**Your objective:** Return exactly the lines of the entries that start at the line containing "The height and" and continue to the last line. Omit the pictures.

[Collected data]

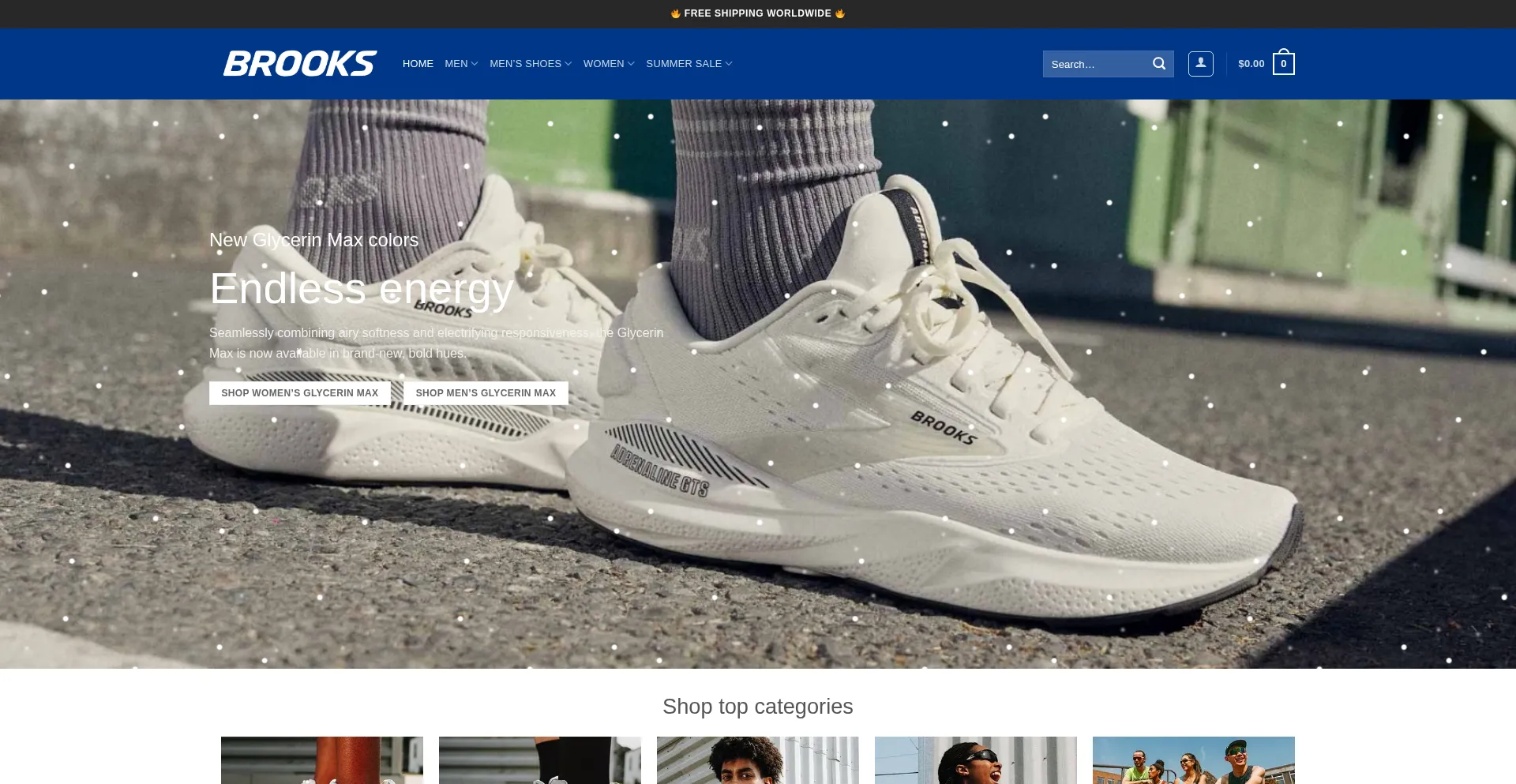This screenshot has height=784, width=1516.
Task: Click the $0.00 cart total link
Action: [x=1251, y=64]
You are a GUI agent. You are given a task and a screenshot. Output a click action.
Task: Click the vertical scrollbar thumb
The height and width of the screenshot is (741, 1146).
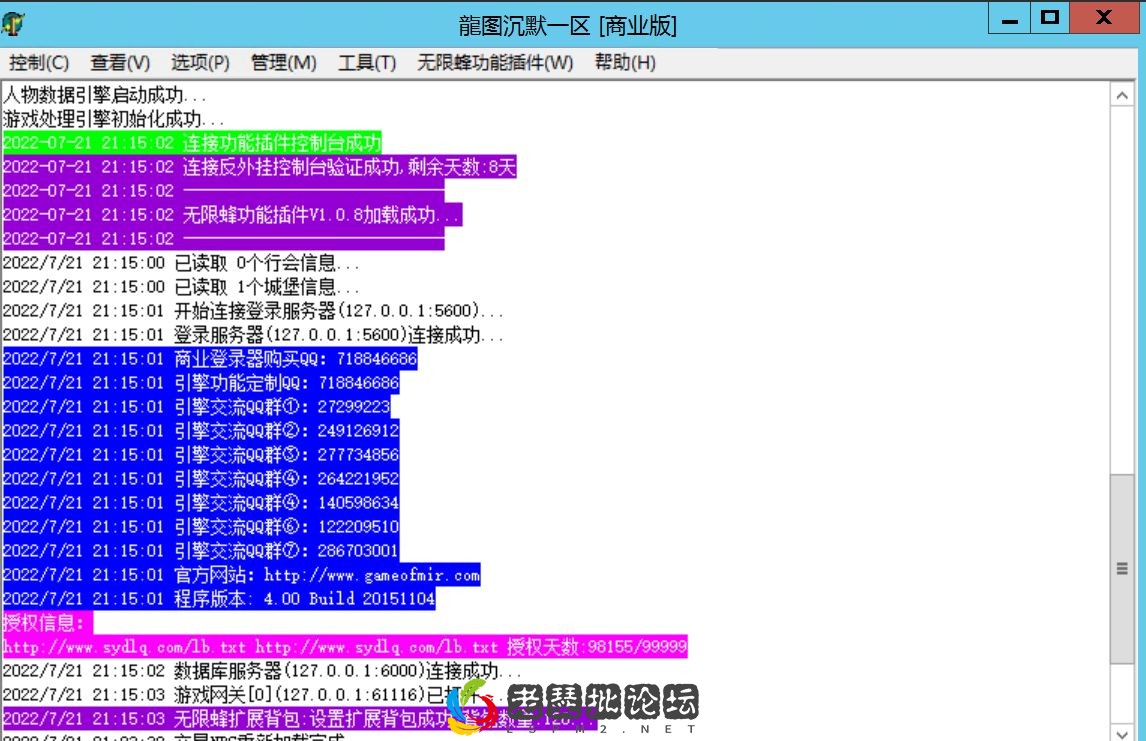click(1122, 567)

**Result of this task:**
The height and width of the screenshot is (741, 1146).
click(1122, 567)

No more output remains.